Multitask Representation Learning

Updated 10 December 2025

Multitask representation learning is an approach that jointly learns shared features from multiple tasks, improving sample efficiency, prediction accuracy, and generalization.
It employs techniques such as alternating minimization, trace-norm regularization, and self-supervised objectives to recover low-dimensional structures across diverse tasks.
Practical applications have demonstrated significant gains in sample complexity, regret minimization, and transfer performance in areas like bandits, reinforcement learning, and multimodal fusion.

Multitask representation learning (MRL) refers to algorithms and frameworks in which representations—typically feature maps, neural embeddings, or latent projections—are learned jointly across multiple tasks, with the aim of leveraging shared structure to improve sample efficiency, prediction accuracy, and generalization.

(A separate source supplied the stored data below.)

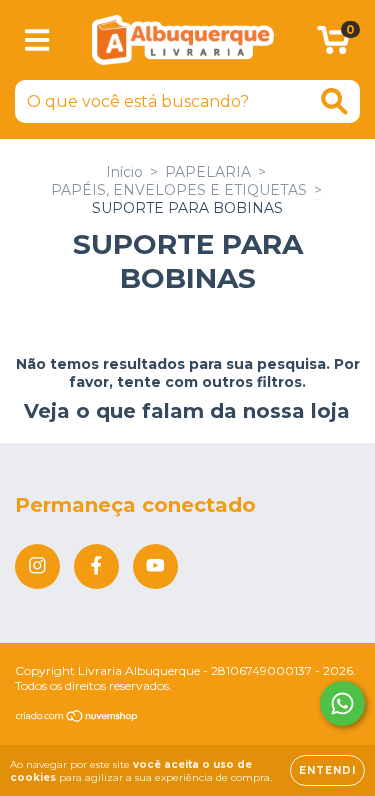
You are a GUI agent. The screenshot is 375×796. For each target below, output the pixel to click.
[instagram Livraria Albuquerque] (37, 566)
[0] (333, 45)
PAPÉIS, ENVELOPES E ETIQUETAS (179, 190)
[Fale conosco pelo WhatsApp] (342, 703)
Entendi (327, 770)
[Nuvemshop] (77, 717)
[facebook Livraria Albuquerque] (96, 566)
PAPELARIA (208, 172)
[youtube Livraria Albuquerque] (155, 566)
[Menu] (37, 40)
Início (124, 172)
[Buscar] (334, 101)
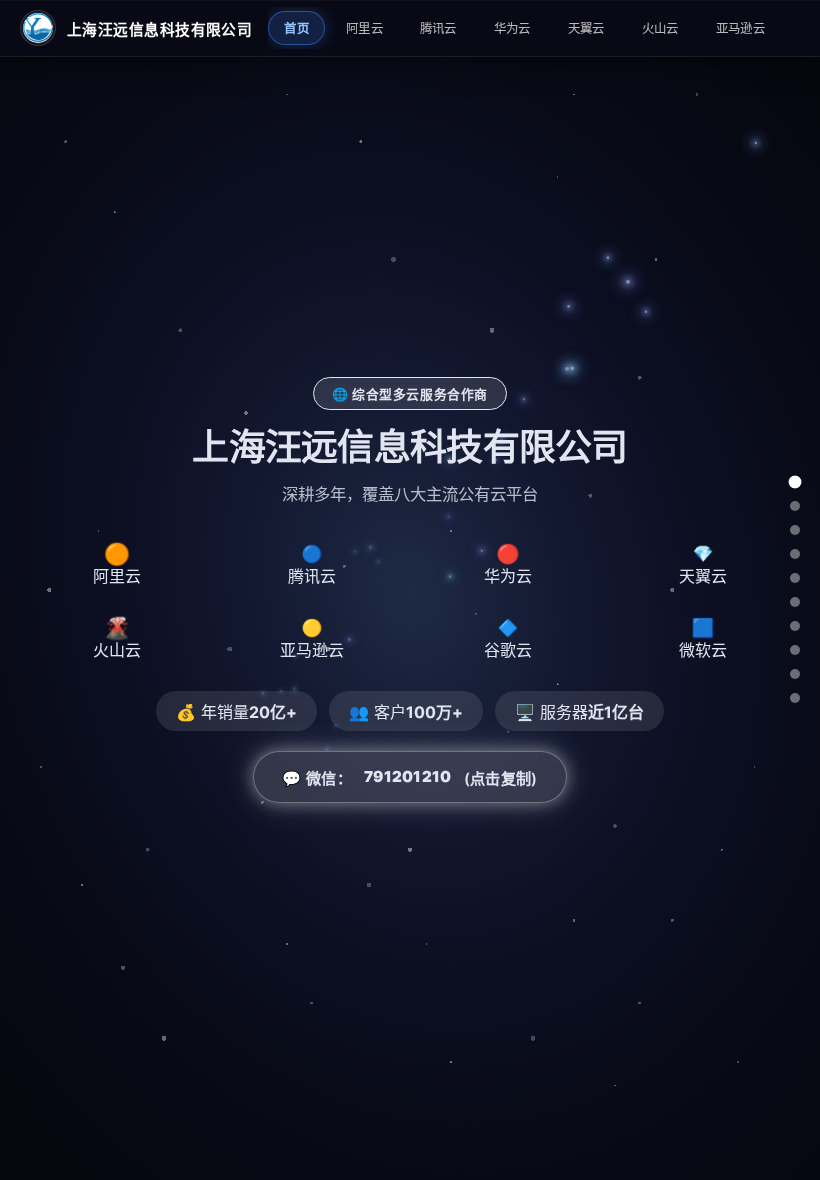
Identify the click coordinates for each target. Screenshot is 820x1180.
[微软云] (795, 674)
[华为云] (795, 554)
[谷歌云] (795, 650)
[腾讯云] (795, 530)
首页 (296, 28)
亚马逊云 (740, 28)
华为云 (512, 28)
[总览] (794, 482)
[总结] (795, 698)
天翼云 (586, 28)
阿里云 (364, 28)
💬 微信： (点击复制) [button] (409, 777)
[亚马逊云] (795, 626)
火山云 (660, 28)
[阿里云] (795, 506)
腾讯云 (438, 28)
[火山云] (795, 602)
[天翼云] (795, 578)
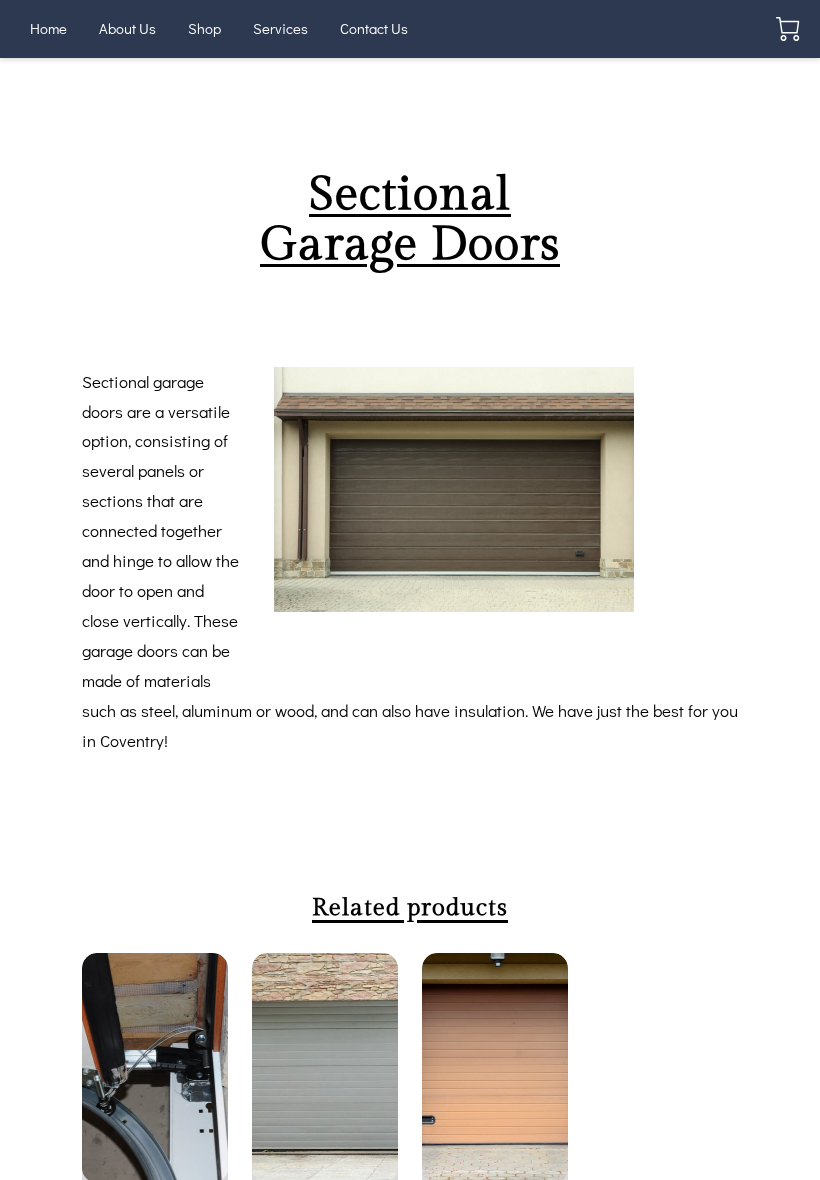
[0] (788, 29)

When the tasks share an underlying low-dimensional representation but differ in their task-specific objectives or outputs, MRL exploits this structure to identify representations that transfer across tasks and domains. MRL is foundational in contexts ranging from contextual bandits (Lin et al., 2 Oct 2024) and linear/nonlinear MDPs (Lu et al., 1 Mar 2025, Lu et al., 2022, Cheng et al., 2022, Lu et al., 2021), to multi-task supervised learning, multimodal fusion, and deep metric/subspace learning.

1. Formal Problem Setups and Representation Assumptions

The canonical setting for multitask representation learning involves $T$ tasks, each with its own data and objective. The tasks may be supervised (classification, regression), unsupervised (self-supervised), or sequential decision problems (contextual bandits, reinforcement learning). The critical assumption is that task-specific mappings (parameters, policies, value functions, regression vectors, etc.) are not independent, but instead can be factorized through a shared representation $\phi$ or feature extractor. Typical formalizations include:

Shared Linear Subspace: For $T$ contextual bandit tasks each defined by parameters $\theta^*_t\in\mathbb{R}^d$ , form $\Theta^*=[\theta^*_1,\ldots,\theta^*_T]\in\mathbb{R}^{d\times T}$ and posit $\text{rank}(\Theta^*)=r\ll d,T$ ; i.e. there exists $B^*\in\mathbb{R}^{d\times r}$ and $W^*\in\mathbb{R}^{r\times T}$ with $\Theta^*=B^* W^*$ (Lin et al., 2 Oct 2024, Cella et al., 2022).
General Nonlinear Representation Classes: Each task's function $f^{(i)}$ is modeled as (approximately) linear in $\phi(x)$ , the shared feature map from class $\Phi$ , but $\Phi$ can be nonlinear (e.g. neural networks) (Lu et al., 1 Mar 2025, Lu et al., 2022, Collins et al., 2023).
Low-Rank MDPs: Transition kernels and reward functions in RL can be factorized via $\phi^*(s,a)$ and task-dependent coefficients, so value functions $Q^{(i)}_h(s,a)\approx\phi(s,a)^\top\theta^{(i)}$ (Cheng et al., 2022, Lu et al., 2021).
Hard Parameter Sharing in Supervised MTL: Shared encoder $\phi_{\theta_E}$ feeds into task-specific heads $\psi_{\theta_{T_k}}$ (Shin et al., 25 Sep 2024), enforcing representations used across tasks.

MRL algorithms enforce or exploit these shared representations explicitly (e.g. via trace-norm/low-rank regularization, co-clustering, alternating minimization) or implicitly (e.g. via hard parameter sharing, auxiliary self-supervised objectives, meta-learning routines).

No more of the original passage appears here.